Favereau (1997:§480) note aussi une alternance:

"Des interférences existent (PT 243, FK [213]), surtout pour les intransitifs, selon que l'on souligne l'action elle-même (avoir) ou son résultat (être), comme pour les réfléchis":
pignet eo/pignet en deus (= emañ e krec'h / graet en deus), 'Il est monté'
pegen kresket eo / ya, kresket en deus kalz (YG), 'Il a poussé (grandi).'
kouezhet on en e gichen / kouezhet em eus en ur zont (FK §[213], FR 3), 'Je suis tombé en venant.'
maro ê / marvet en neus - & marvet eo Ph, 'Il est mort /décédé'


Hypothèse de Schapansky (1994)

Schapansky (1994b) applique aux données du breton l'hypothèse non-accusative développée par Perlmutter (1978) sur la sélection de l'auxiliaire.
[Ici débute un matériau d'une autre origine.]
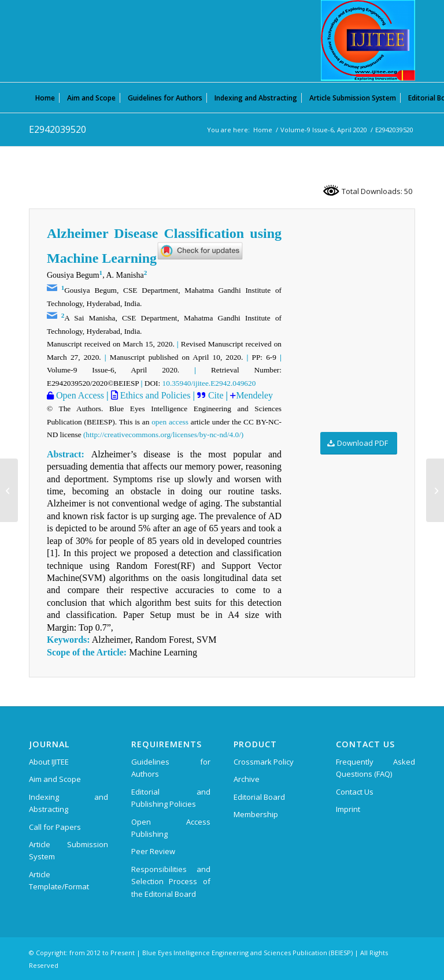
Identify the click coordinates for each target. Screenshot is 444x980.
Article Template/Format (59, 880)
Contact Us (354, 792)
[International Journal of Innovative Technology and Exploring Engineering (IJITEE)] (368, 40)
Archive (246, 779)
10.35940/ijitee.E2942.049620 (209, 383)
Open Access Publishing (171, 828)
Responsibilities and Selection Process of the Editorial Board (171, 881)
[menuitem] (45, 98)
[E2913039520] (9, 490)
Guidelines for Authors (171, 767)
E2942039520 (57, 129)
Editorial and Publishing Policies (171, 798)
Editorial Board (259, 797)
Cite (216, 395)
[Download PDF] (358, 443)
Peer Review (153, 851)
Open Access (79, 395)
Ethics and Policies (154, 395)
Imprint (348, 809)
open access (170, 422)
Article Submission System (68, 850)
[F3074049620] (435, 490)
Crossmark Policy (264, 762)
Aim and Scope (55, 779)
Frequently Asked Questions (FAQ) (375, 767)
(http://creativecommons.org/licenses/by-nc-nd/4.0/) (163, 434)
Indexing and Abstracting (68, 803)
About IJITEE (49, 762)
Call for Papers (55, 827)
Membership (256, 814)
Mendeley (254, 395)
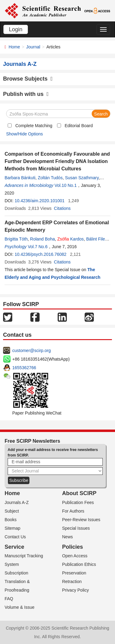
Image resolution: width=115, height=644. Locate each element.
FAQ (9, 599)
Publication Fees (78, 502)
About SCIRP (79, 493)
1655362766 (24, 368)
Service (14, 547)
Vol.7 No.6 (37, 247)
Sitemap (12, 528)
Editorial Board (79, 126)
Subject (12, 511)
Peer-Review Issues (81, 520)
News (67, 537)
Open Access (75, 556)
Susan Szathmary (82, 178)
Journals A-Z (17, 502)
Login (16, 29)
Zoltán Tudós (50, 178)
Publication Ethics (79, 564)
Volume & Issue (19, 607)
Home (14, 47)
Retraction (72, 581)
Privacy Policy (75, 590)
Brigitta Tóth (16, 239)
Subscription (16, 573)
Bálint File (95, 239)
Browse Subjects (28, 79)
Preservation (74, 573)
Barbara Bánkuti (20, 178)
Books (10, 520)
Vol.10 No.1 (66, 185)
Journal (33, 47)
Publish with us (26, 94)
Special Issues (76, 528)
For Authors (73, 511)
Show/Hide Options (25, 134)
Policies (73, 547)
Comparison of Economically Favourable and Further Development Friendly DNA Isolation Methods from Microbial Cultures (57, 161)
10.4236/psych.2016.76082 (40, 254)
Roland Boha (42, 239)
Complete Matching (34, 126)
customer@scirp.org (31, 350)
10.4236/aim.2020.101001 (40, 201)
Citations (62, 208)
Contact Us (15, 537)
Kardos (71, 239)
Les verbes dits 'forts' correspondraient aux verbes non-ergatifs et utiliseraient l'auxiliaire kaout/endevout, 'avoir'; les verbes dits 'faibles' correspondraient aux verbes non-accusatifs et utiliseraient l'auxiliaire bezañ, 'être'.


Horizons comparatifs

Dans beaucoup de langues comme en anglais, l'équivalent de l'auxiliaire 'être' sélectionne des compléments dont la tête est un verbe inaccusatif (comme aller, venir...), laissant l'auxiliaire équivalent de 'avoir' aux autres verbes (Radford 1997).


Bibliographie

  • Yann Gerven. 2014. ' pignet on? pignet em eus?', Yezhadur!, Alioù fur evit ar vrezhonegerien diasur, Keit Vimp Bev, 75-76.
  • Perlmutter DM. 1978. 'Impersonal passives and the unaccusative hypothesis', Proceedings of the Fourth Annual Meeting of the Berkeley Linguistics Society, Berkeley, CA: Linguistics Society, University of California, Berkeley, 157–1890.
  • Schapansky, N. 1994b. 'Shift in the auxiliary selection in Breton', The Lacus Forum 21, Hornbeam Press, Columbia, SC, ETATS-UNIS, 224-233.

horizons comparatifs

  • Bronwyn M. Bjorkman. 2011. BE-ing default: The morphosyntax of auxiliaries, MIT dissertations in linguistics.